▸ ABOUT THIS TASK
What you give back from the listing below should be an exact copy of the lines from the one with "Open the SERVICE SETTINGS tab" down to the one with "The height and width of the screenshot is (574, 663).", and it should contain no pictures.

▸ LISTED ENTRIES
************

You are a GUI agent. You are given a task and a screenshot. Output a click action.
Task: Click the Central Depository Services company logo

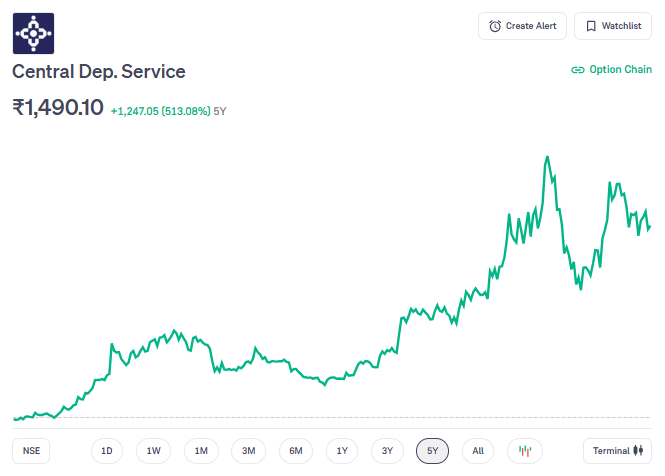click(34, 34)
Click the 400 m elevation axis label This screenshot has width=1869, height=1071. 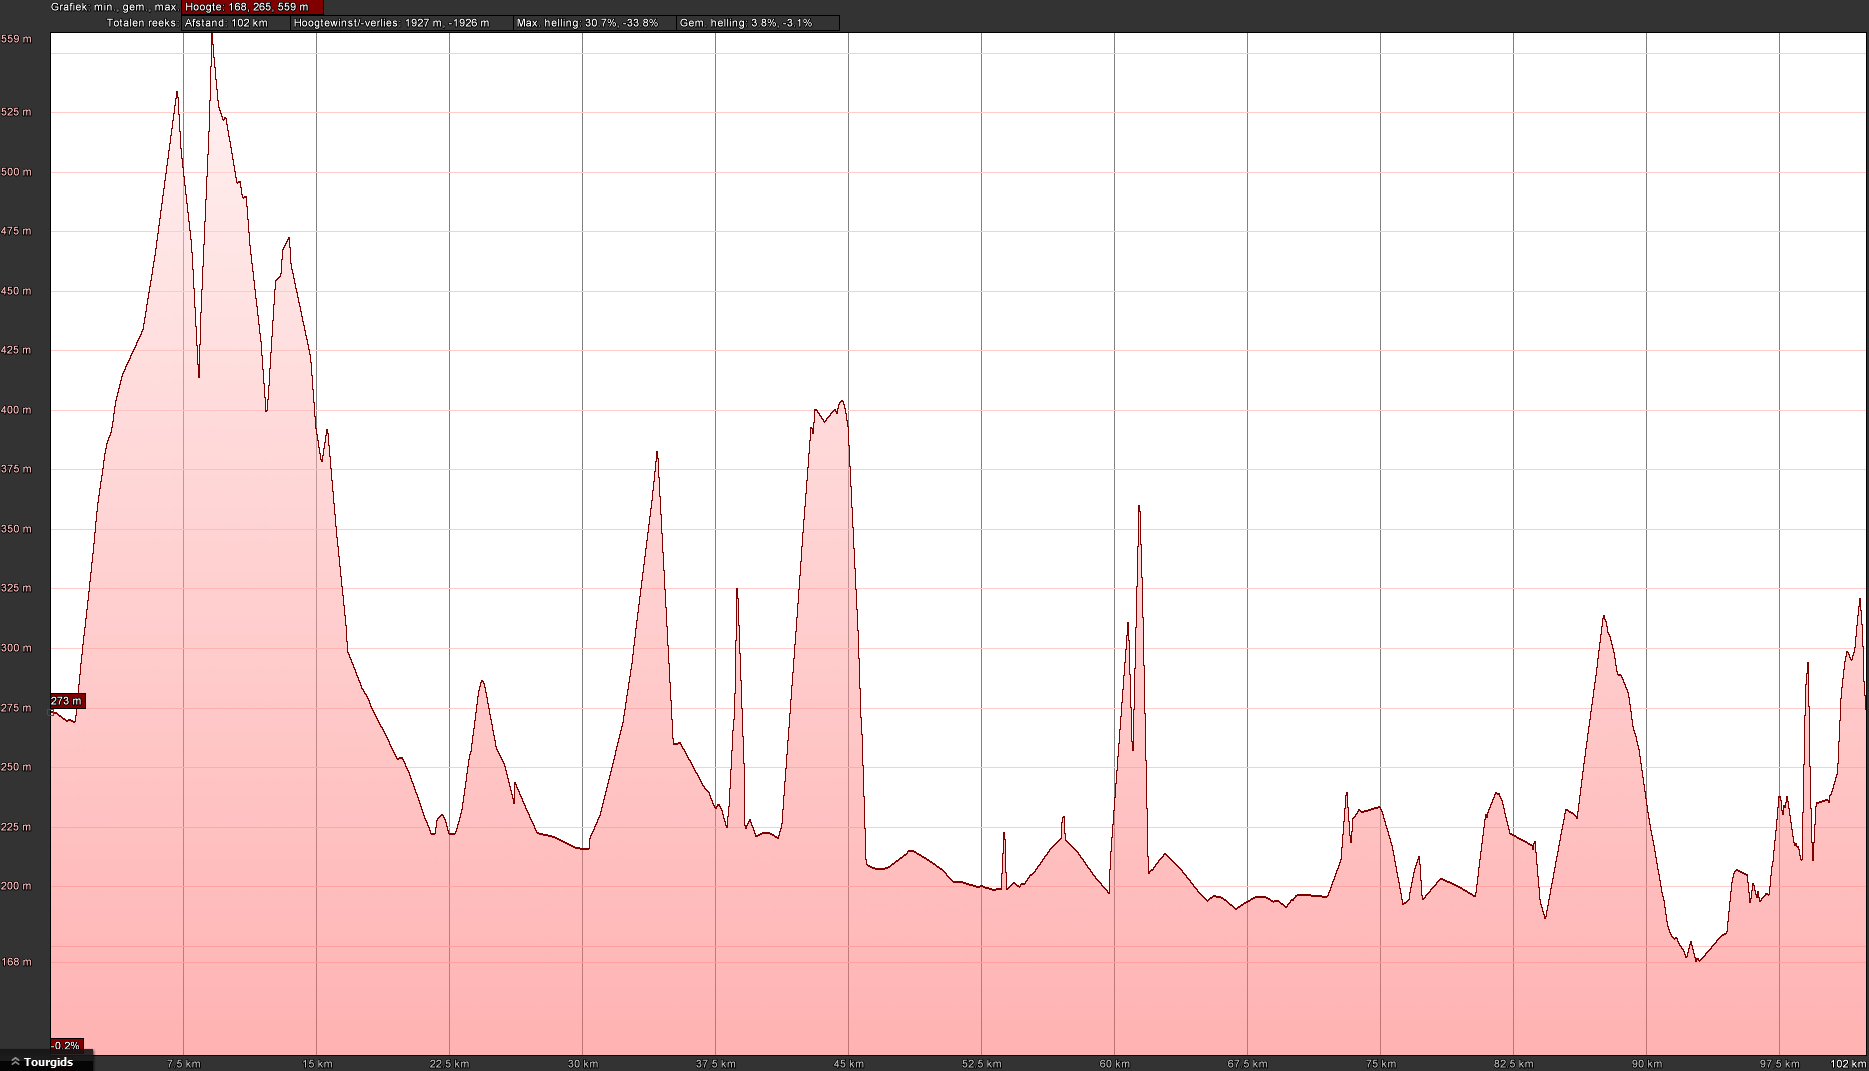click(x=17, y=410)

************

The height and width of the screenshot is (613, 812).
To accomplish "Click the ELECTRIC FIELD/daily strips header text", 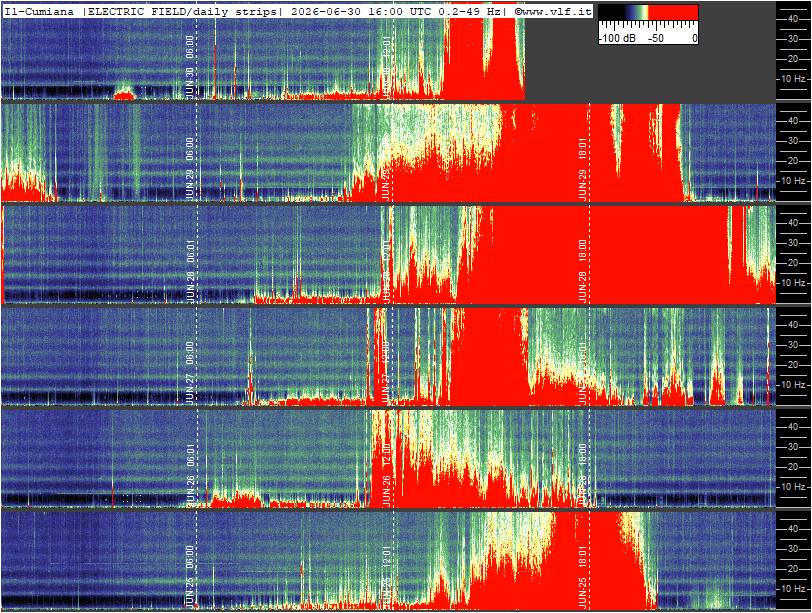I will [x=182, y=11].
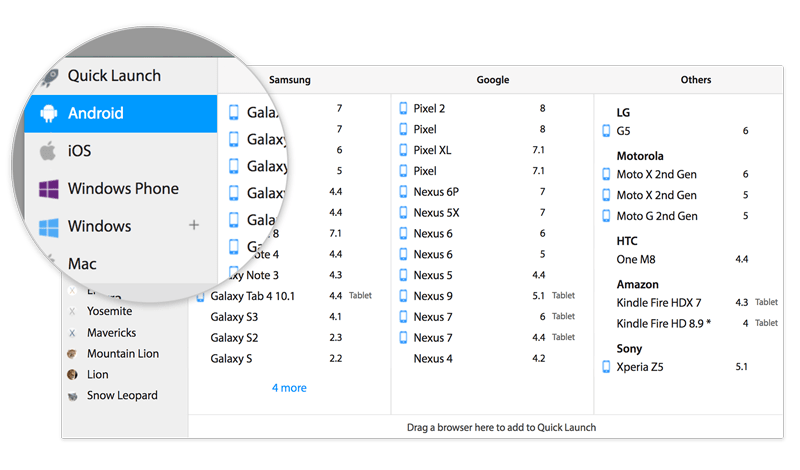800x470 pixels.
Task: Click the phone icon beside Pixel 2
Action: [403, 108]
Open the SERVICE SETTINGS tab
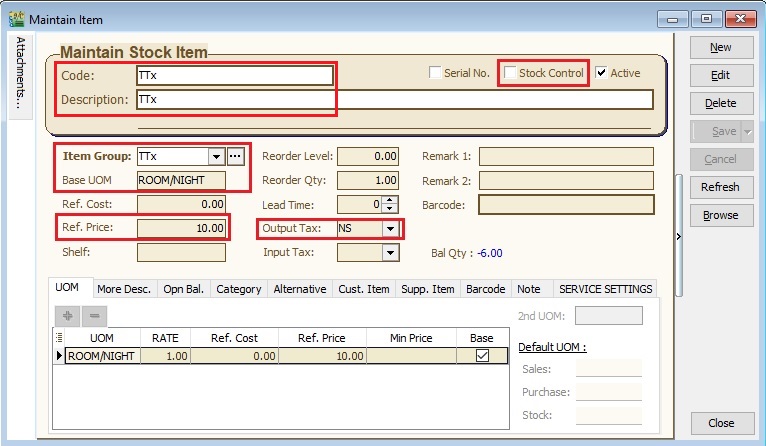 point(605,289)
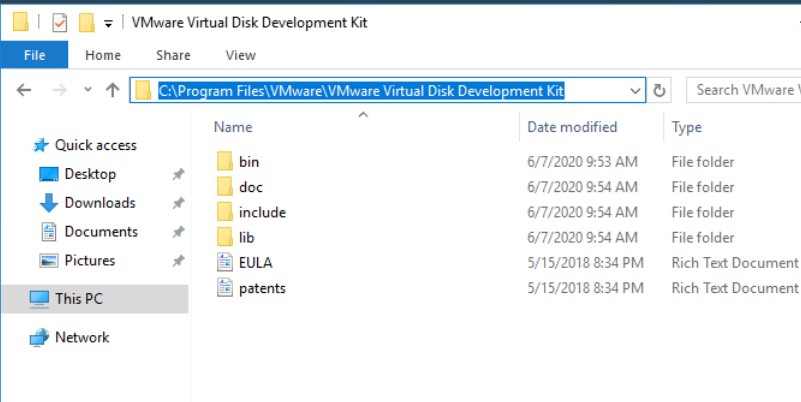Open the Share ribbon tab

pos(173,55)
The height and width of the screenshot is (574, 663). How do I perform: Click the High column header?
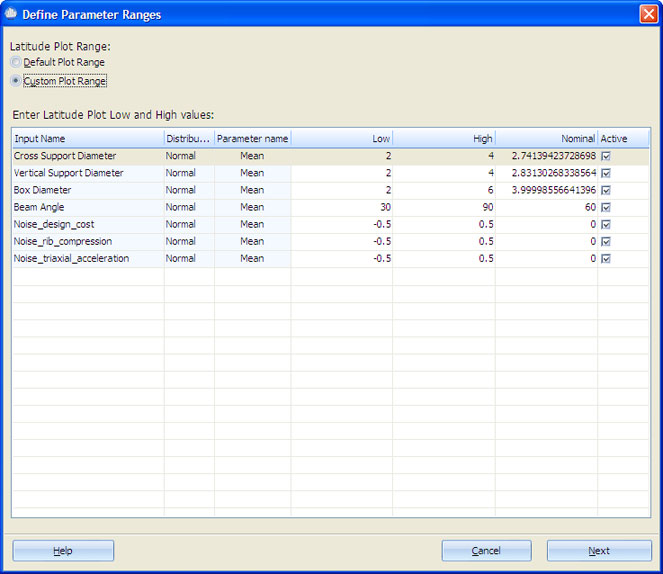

************

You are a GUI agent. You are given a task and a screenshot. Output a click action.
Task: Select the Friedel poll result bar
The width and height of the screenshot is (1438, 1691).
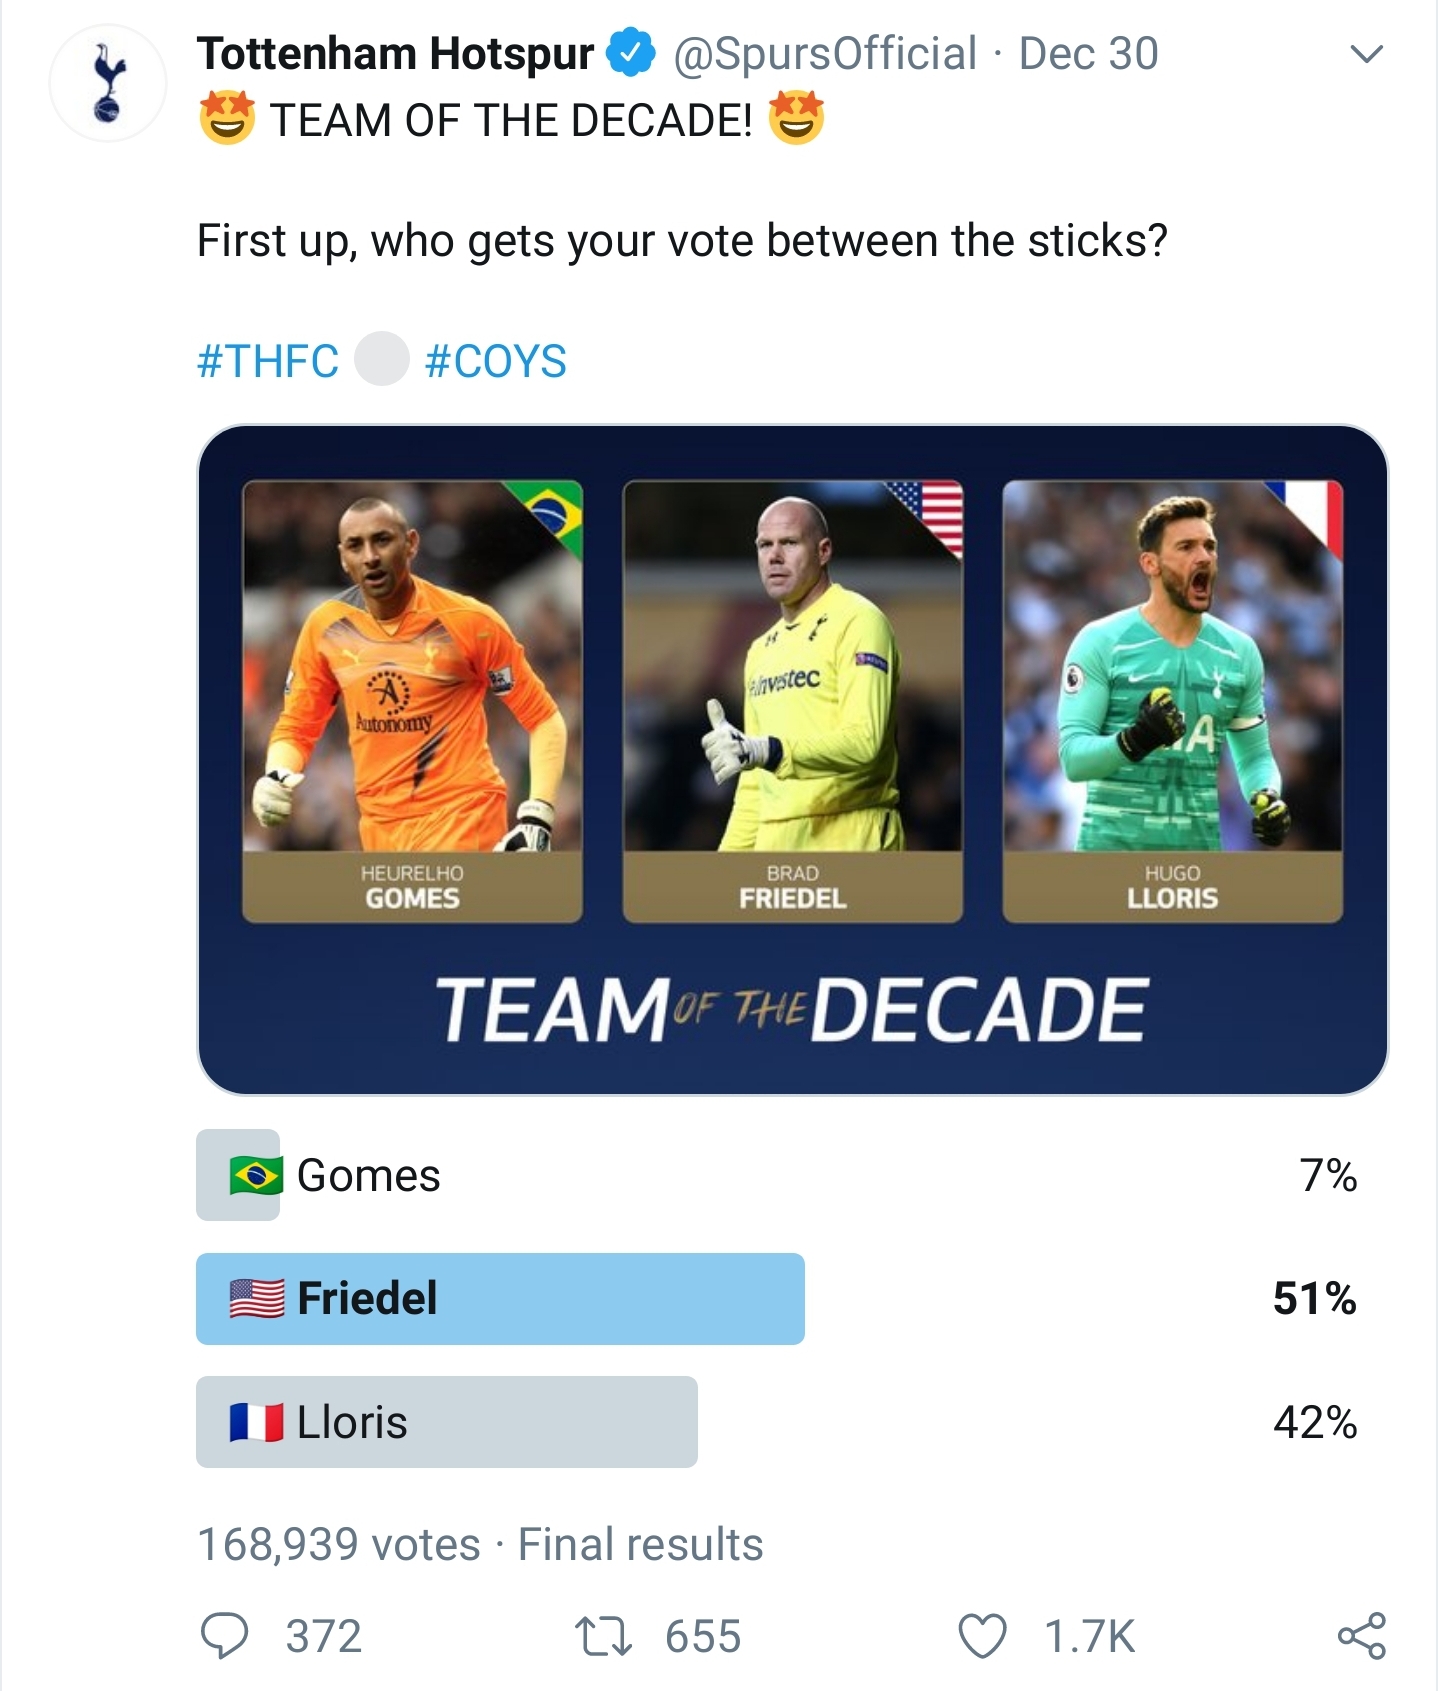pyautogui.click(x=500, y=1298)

************

▸ EXERCISE ANSWER
Open the SERVICE SETTINGS tab
 point(605,289)
Open the Share ribbon tab

pos(173,55)
The height and width of the screenshot is (574, 663). How do I perform: Click the High column header?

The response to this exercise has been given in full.